A Kandura do Baião de Dois[1]



Márcio Silveira dos Santos[2]

As ruas são a morada do coletivo. O coletivo é um ser eternamente inquieto, eternamente agitado que vivencia, experimenta, conhece e inventa tantas coisas entre as fachadas dos prédios quanto os indivíduos no abrigo de suas quatro paredes.
(Walter Benjamin) [3]

Selma Bustamante fundou o Grupo de Teatro Baião de Dois no ano de 1989, após ter trabalhado uma década com o mestre Ilo Krugli no Grupo Ventoforte (SP). Juntamente com Edgard Lippo passaram a desenvolver no Baião pesquisas e espetáculos que abordassem a diversidade cultural do Brasil. Inquietos e ávidos pela estrada, não demoraram muito em São Paulo e partiram para o Piauí, depois de alguns anos seguiram para Manaus de barco pelos rios da Amazônia, sentindo pelo caminho o poder das águas e a força da floresta. Desde então, há mais de 20 anos, a capital amazonense se tornou a Cidade-sede para o Baião de Dois. Mestre Edgard já partiu para o mundo dos encantados da floresta e Selma segue firme na arte da cena.

DADOS:
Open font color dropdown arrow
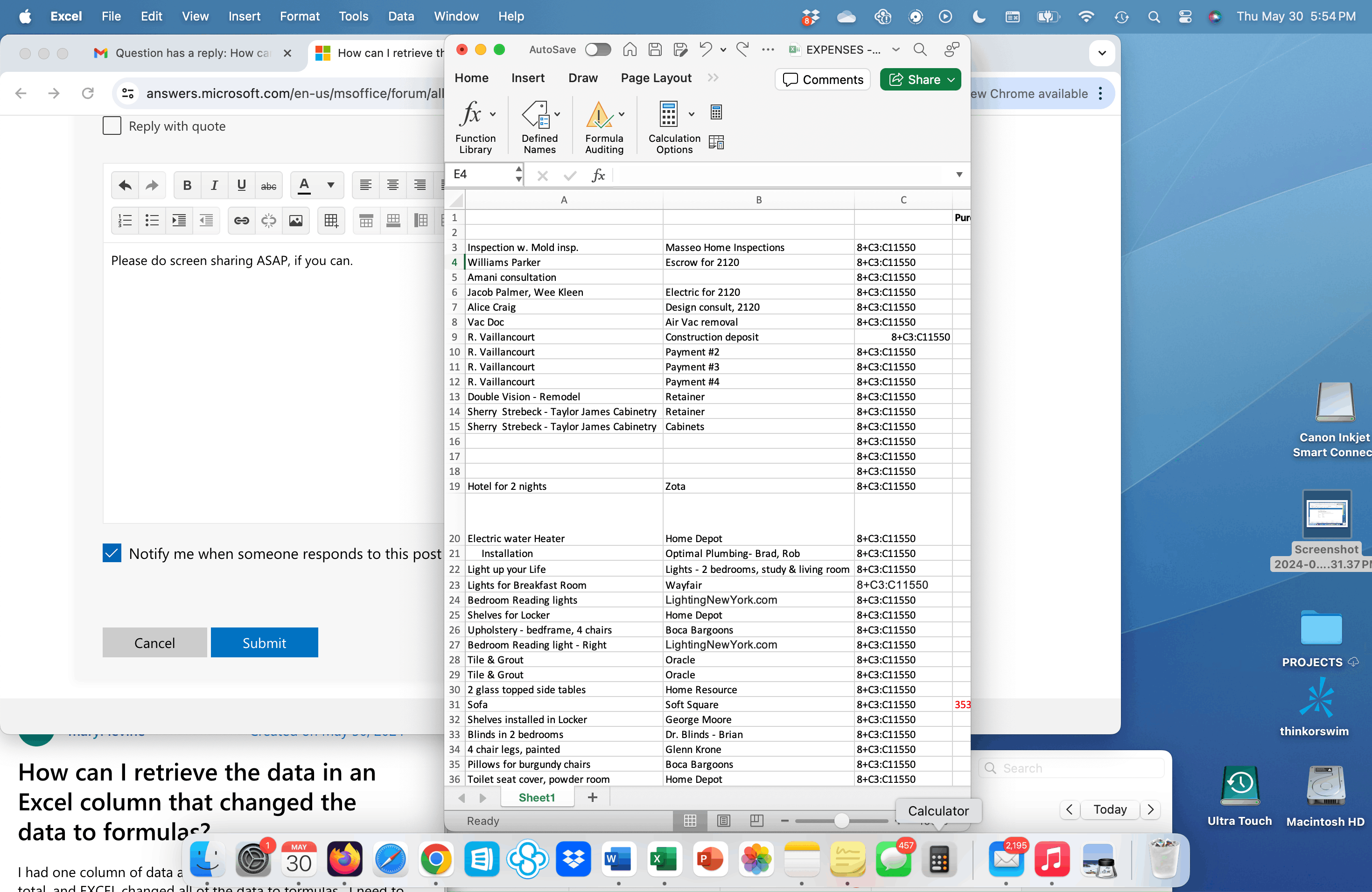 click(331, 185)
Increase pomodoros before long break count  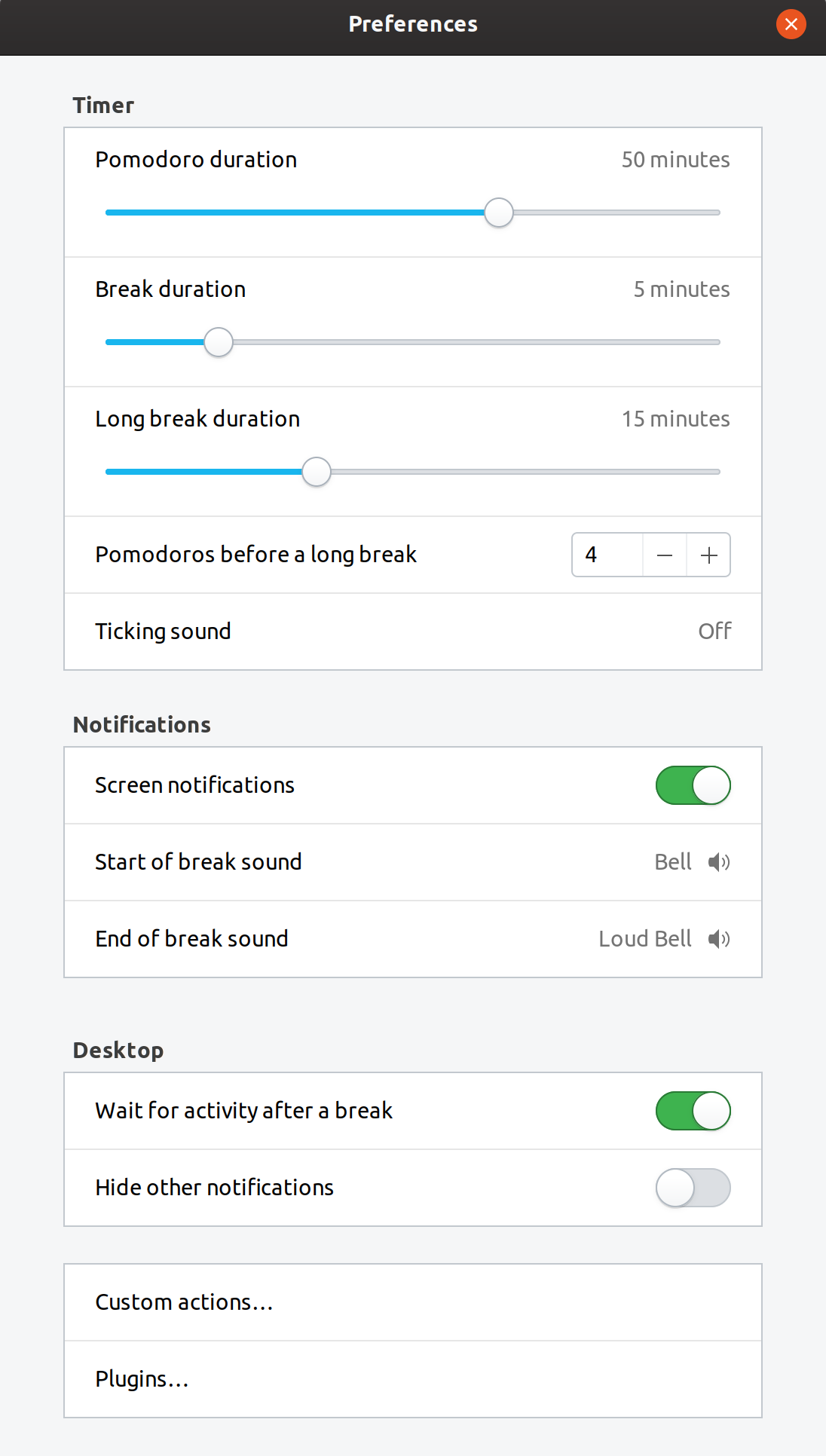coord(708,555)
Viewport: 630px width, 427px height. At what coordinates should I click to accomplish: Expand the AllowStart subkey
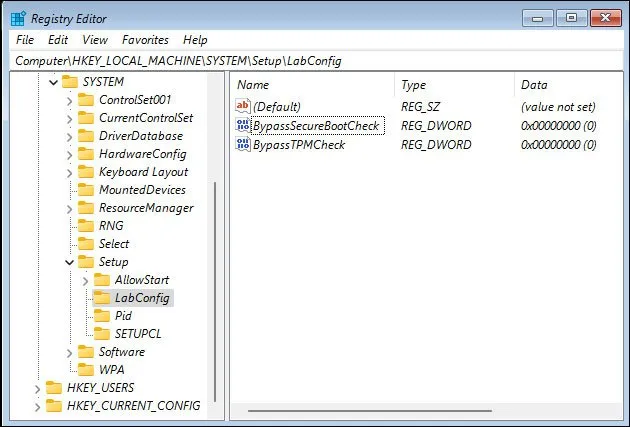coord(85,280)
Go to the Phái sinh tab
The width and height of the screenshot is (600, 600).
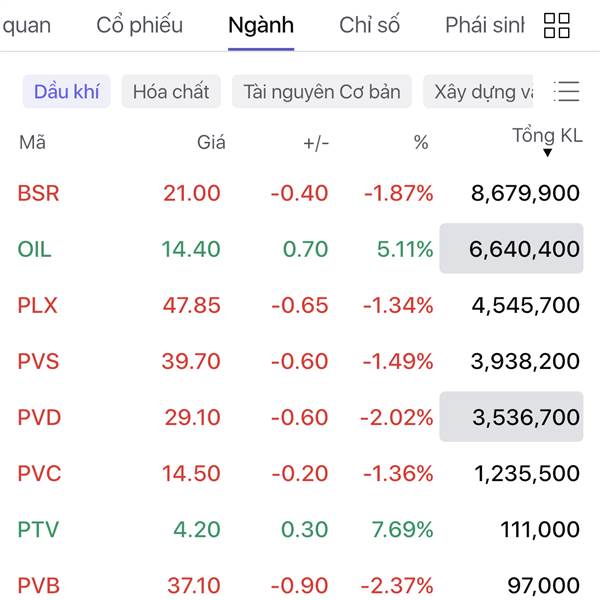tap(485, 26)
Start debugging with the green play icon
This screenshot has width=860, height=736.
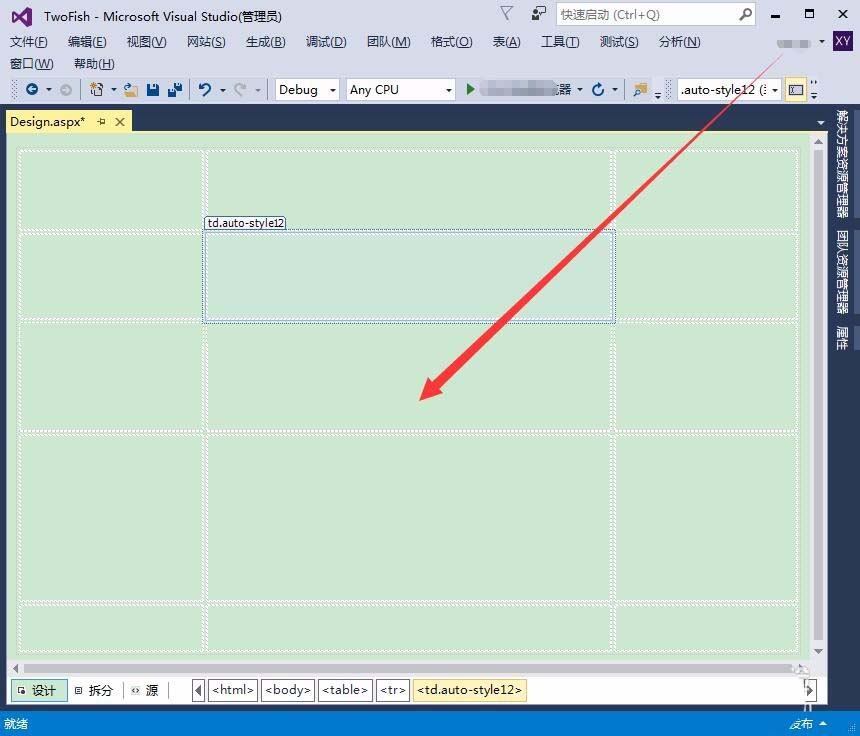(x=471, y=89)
* * *
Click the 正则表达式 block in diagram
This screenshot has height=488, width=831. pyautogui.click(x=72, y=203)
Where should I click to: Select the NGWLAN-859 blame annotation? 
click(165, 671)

CONJUNTO DE TAREFAS:
A) Diga se cada afirmação concorda com o texto sobre o Grupo Baião de Dois: (i) Selma Bustamante fundou o grupo em 1989; (ii) o grupo saiu de São Paulo direto para Manaus; (iii) Selma trabalhou duas décadas no Grupo Ventoforte. Responda sim ou não a cada uma e cite as palavras do texto que decidem.
B) Segundo o texto sobre o Grupo Baião de Dois, de que modo o grupo viajou até Manaus?
C) Por favor, dê sequência ao texto sobre o Grupo Baião de Dois a partir da última frase apresentada.

RESPOSTAS ESPERADAS:
A)
(i) Sim: "Selma Bustamante fundou o Grupo de Teatro Baião de Dois no ano de 1989"
(ii) Não: "partiram para o Piauí, depois de alguns anos seguiram para Manaus"
(iii) Não: "após ter trabalhado uma década com o mestre Ilo Krugli no Grupo Ventoforte (SP)"

B) De barco, pelos rios da Amazônia.

C)
Palhaça Kandura em cena - Selma Bustamante
Também há mais de duas décadas que Selma tem trabalho continuado com a palhaçaria feminina. Sua palhaça, a Kandura, surgiu das vivências, trocas e curiosidades da atriz. Aliás, acredito que o que mantém Bustamante na ativa nestes quase 40 anos dedicado as artes, como se estivesse recém-começado, seja de fato a sua curiosidade aguçada, que por sua vez fermenta a vontade de experimentar o novo. Por isso é comum encontrar Selma Bustamante agitando alguns festivais pelo país ou empenhada em realizar uma oficina daquilo que aprendeu com a palhaça Kandura, para os interessados em ampliar seu conhecimento e prática a respeito das artes circenses. Não é atoa que Selma adora a frase da poetisa Cora Coralina: Feliz aquele que transfere o que sabe e aprende o que ensina. Se tiver oportunidade faça uma oficina com Selma/Kandura.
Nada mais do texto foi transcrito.